• Problem to solve:
Reproduce the data from the line with "Where should I" through the end, changing "dropdown" to "drop-down list" and leaving everything else unchanged. Leave the pictures out.

-- -- --

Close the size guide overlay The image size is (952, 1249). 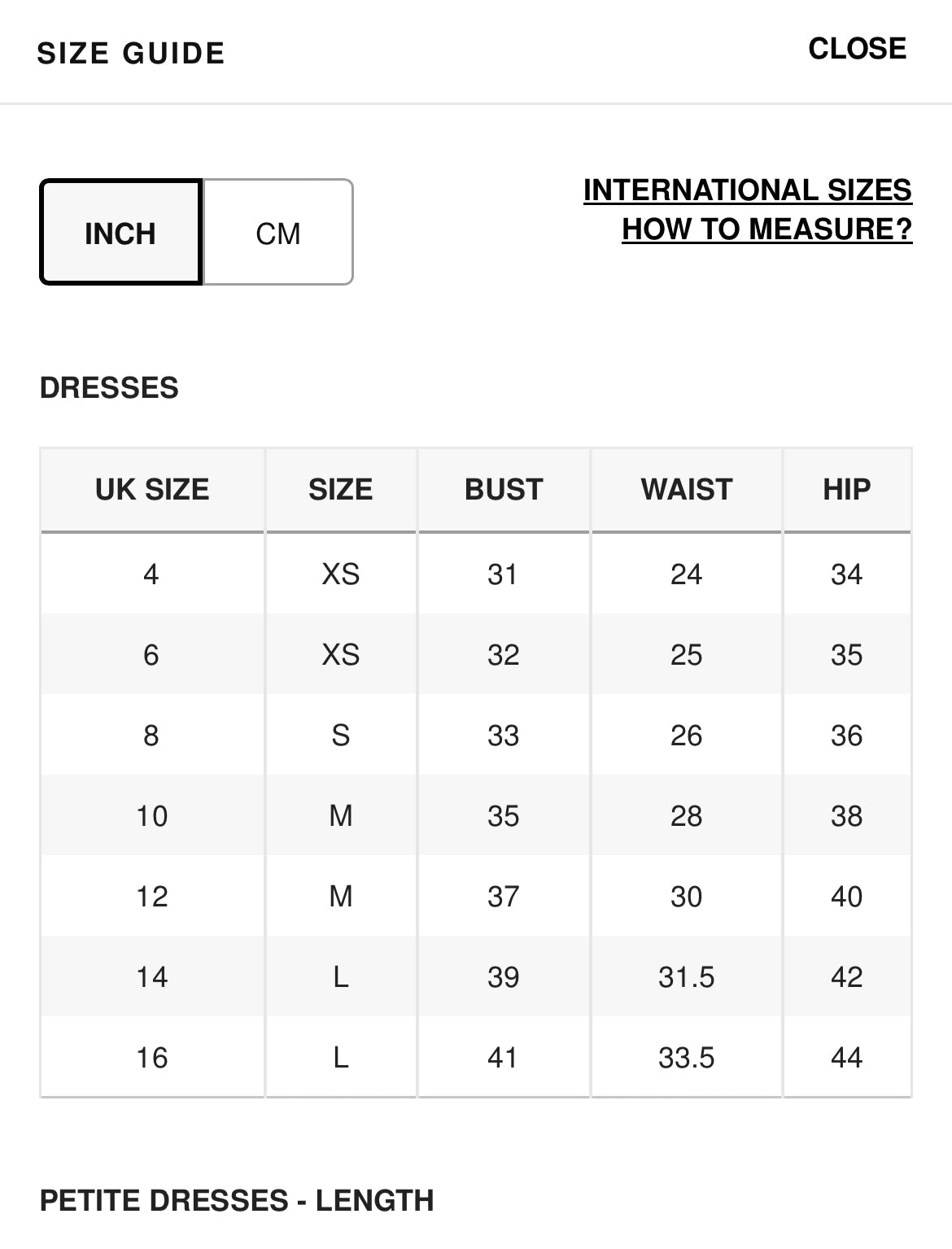(x=856, y=49)
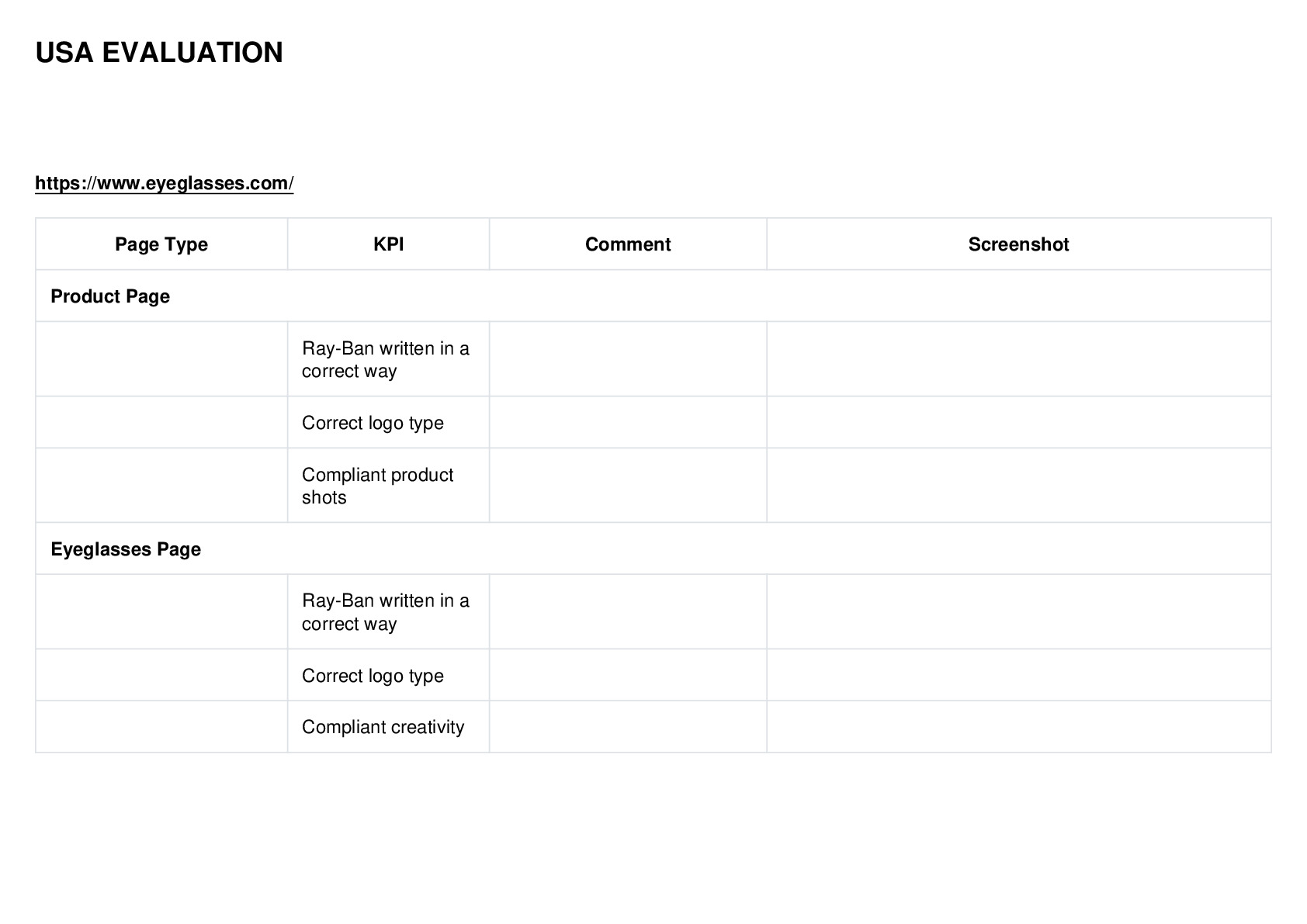Click the Comment column header
The height and width of the screenshot is (924, 1307).
pos(628,244)
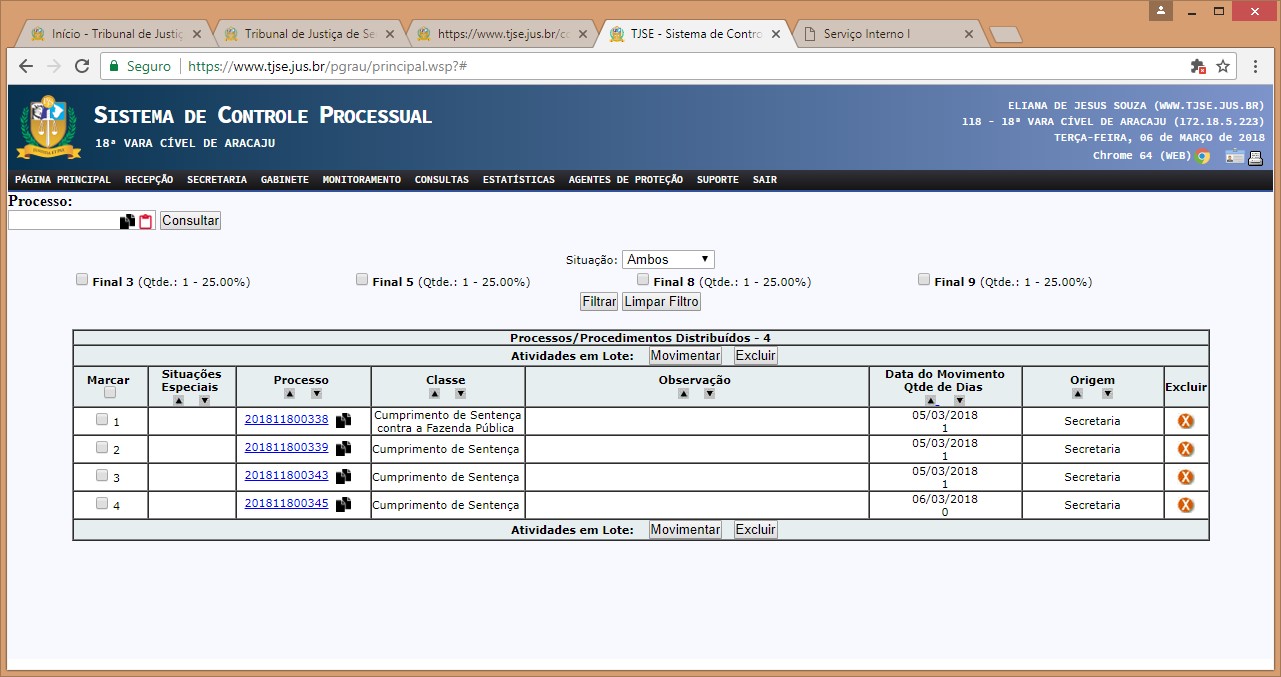
Task: Click the bookmark star icon in address bar
Action: click(1223, 66)
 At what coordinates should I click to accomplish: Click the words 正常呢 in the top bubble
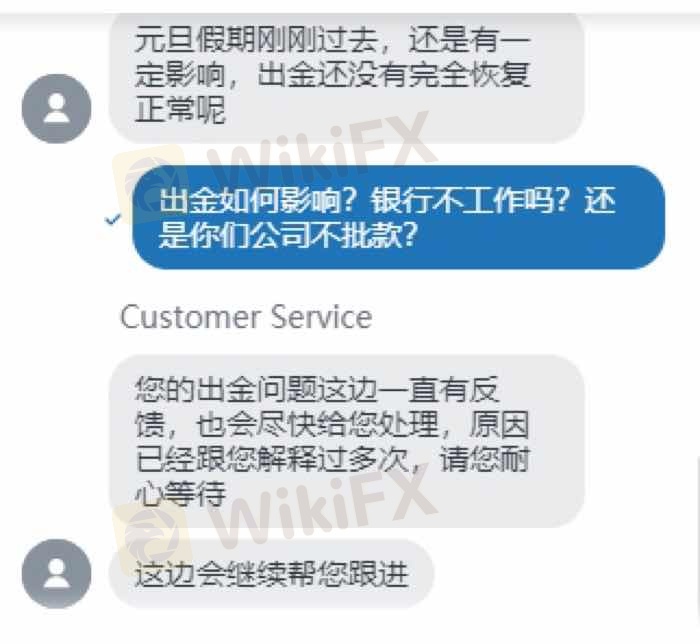(x=180, y=109)
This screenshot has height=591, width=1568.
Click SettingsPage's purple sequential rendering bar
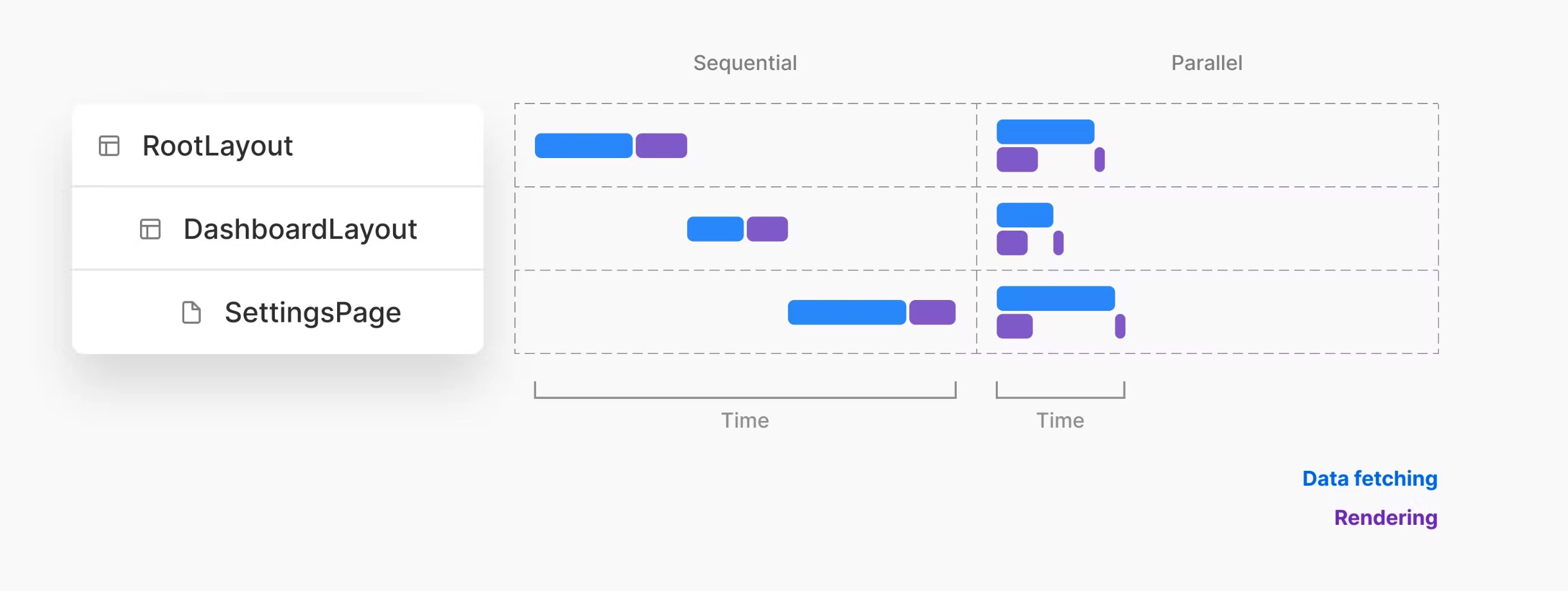coord(932,312)
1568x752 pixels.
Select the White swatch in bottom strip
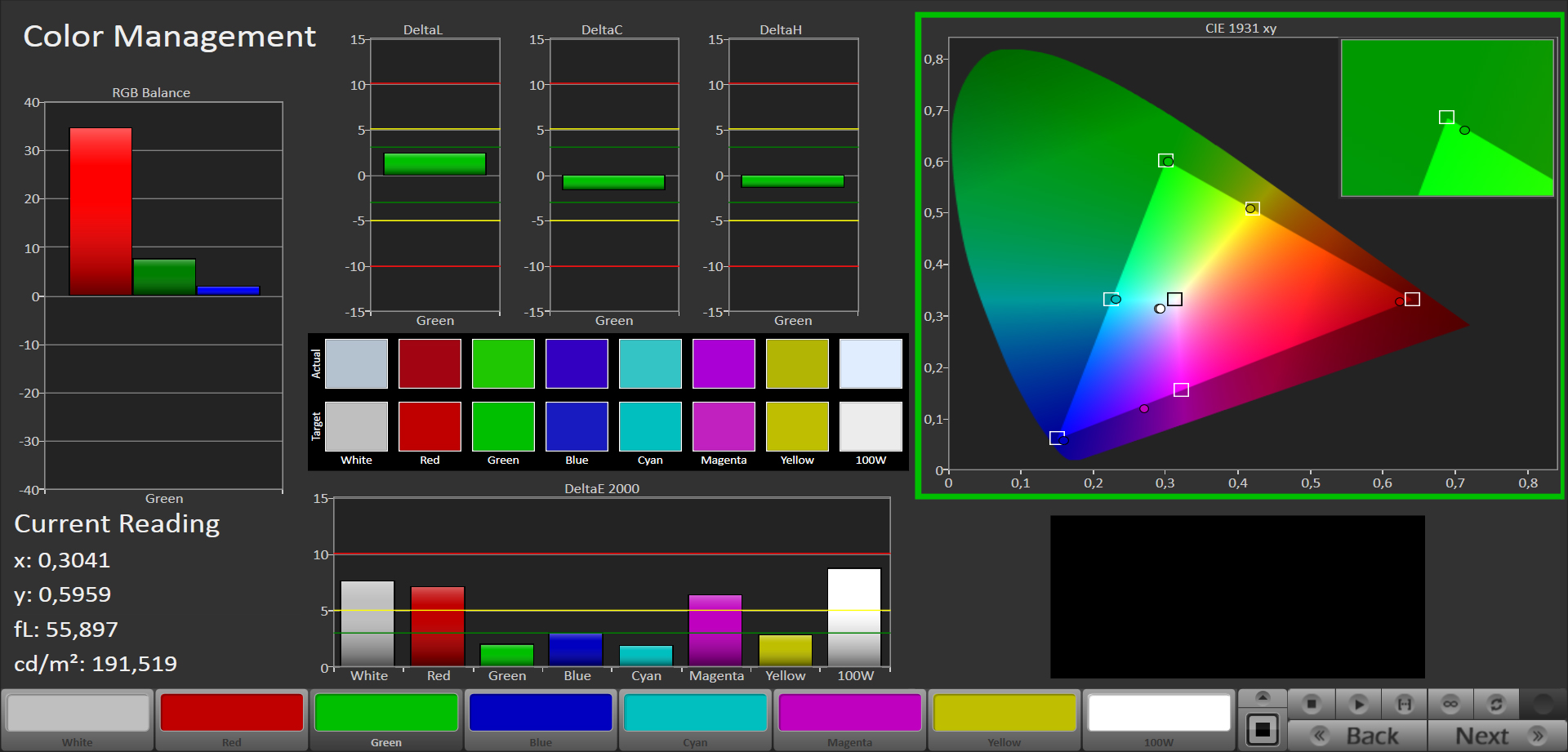click(78, 714)
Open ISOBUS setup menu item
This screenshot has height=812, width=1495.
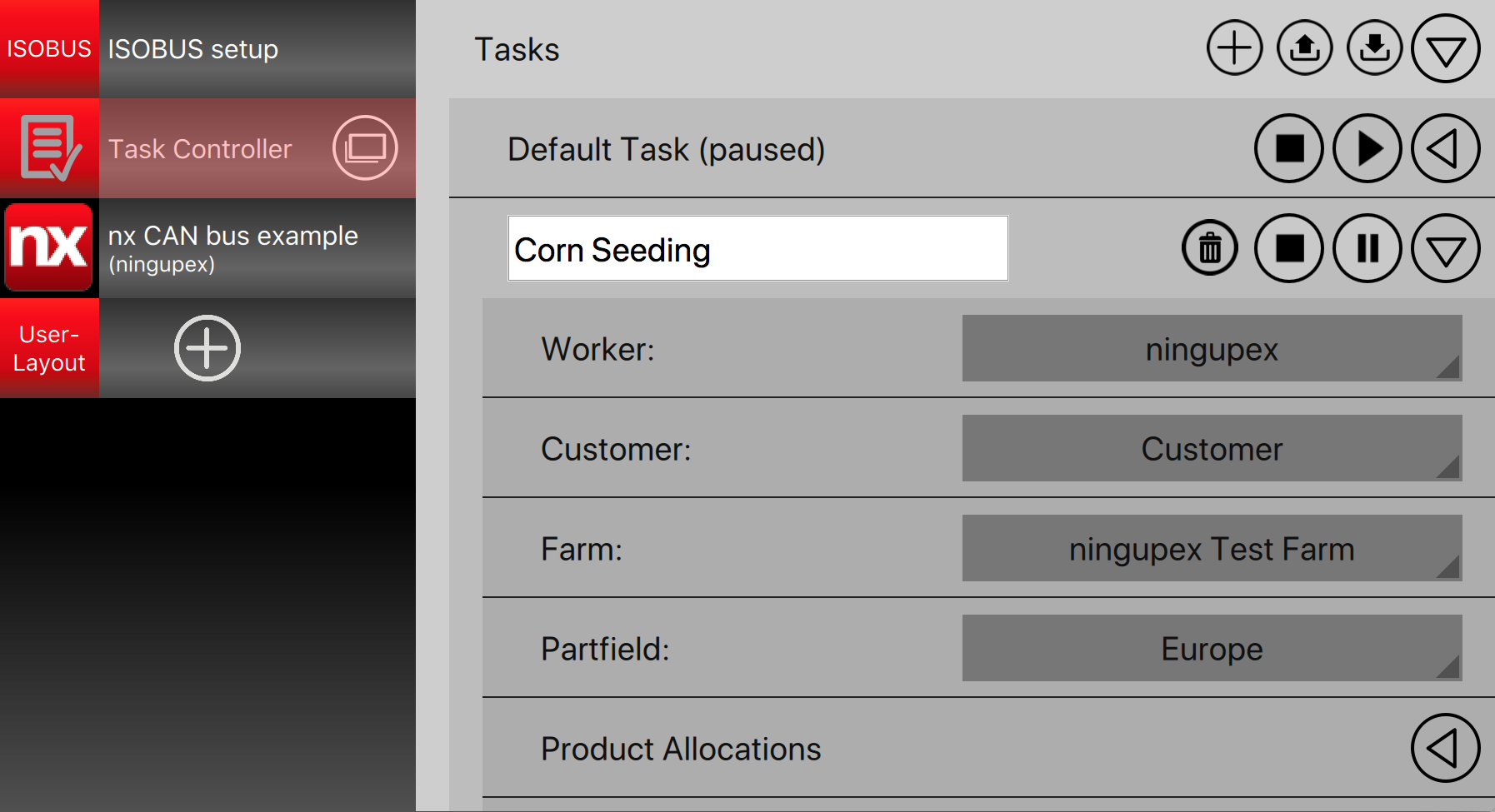208,49
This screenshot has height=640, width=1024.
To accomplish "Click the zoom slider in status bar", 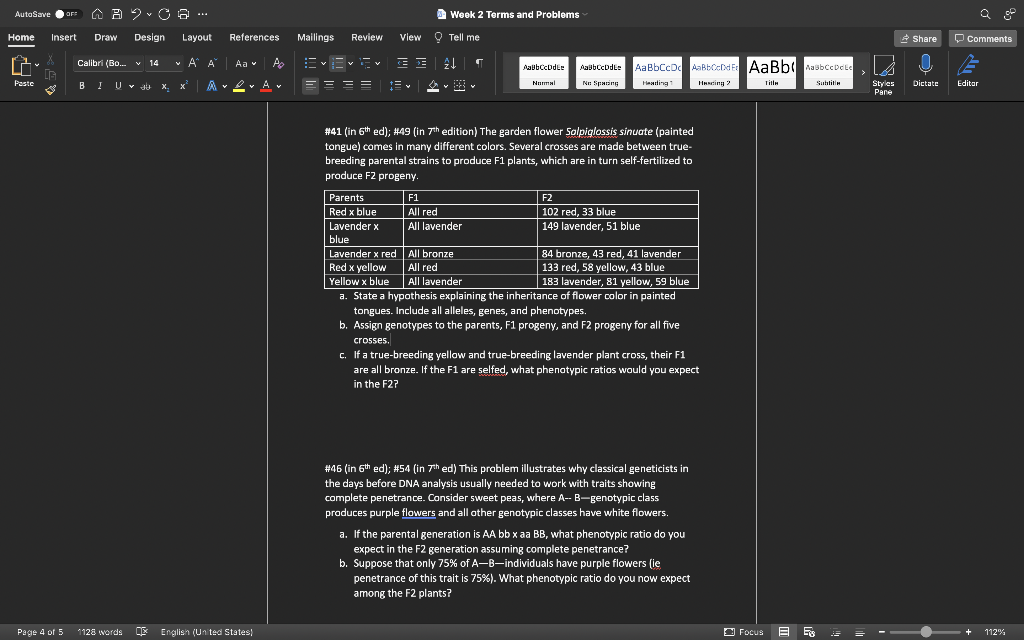I will [x=926, y=632].
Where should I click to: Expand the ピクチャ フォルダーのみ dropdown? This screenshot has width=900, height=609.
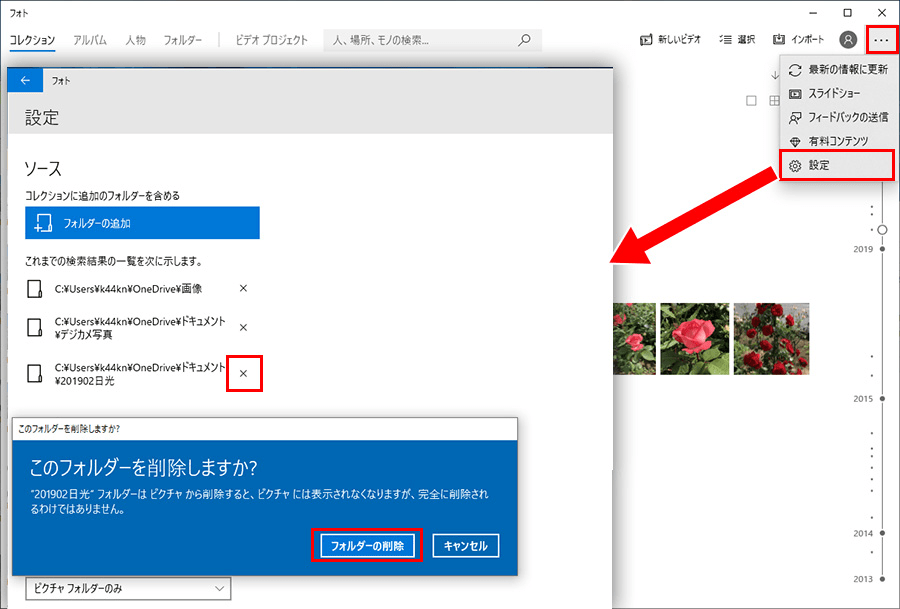128,589
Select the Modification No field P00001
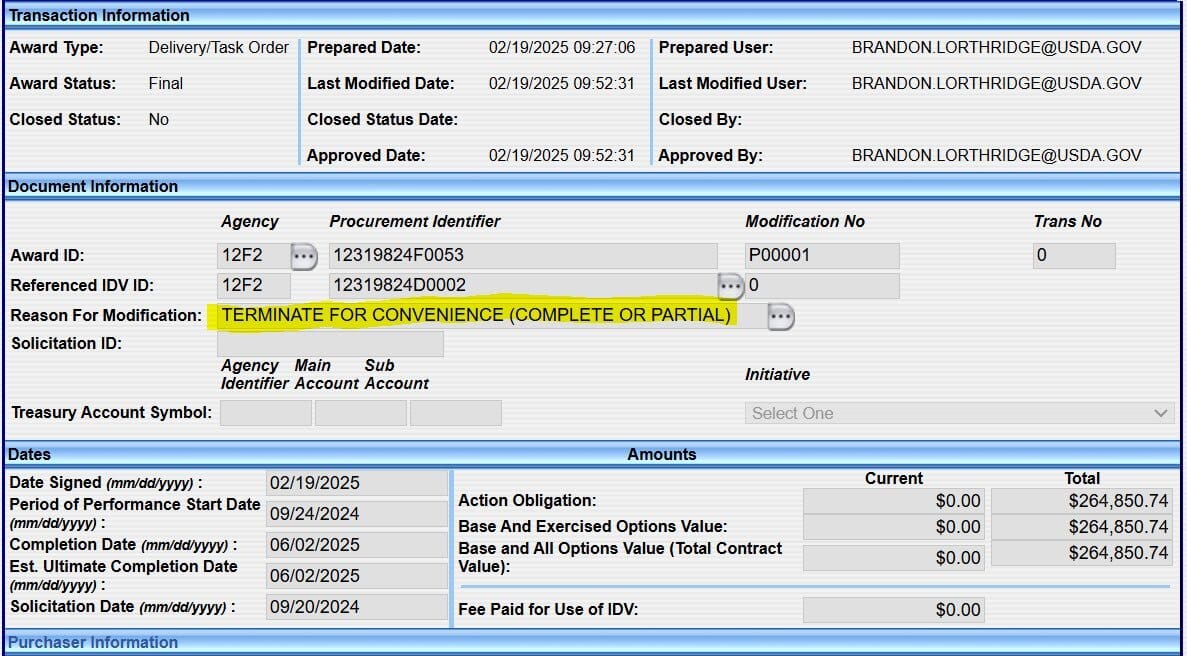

-- -- --

• Correct result:
Where should I click to: Expand the ピクチャ フォルダーのみ drop-down list? This screenshot has width=900, height=609.
128,589
Select the Modification No field P00001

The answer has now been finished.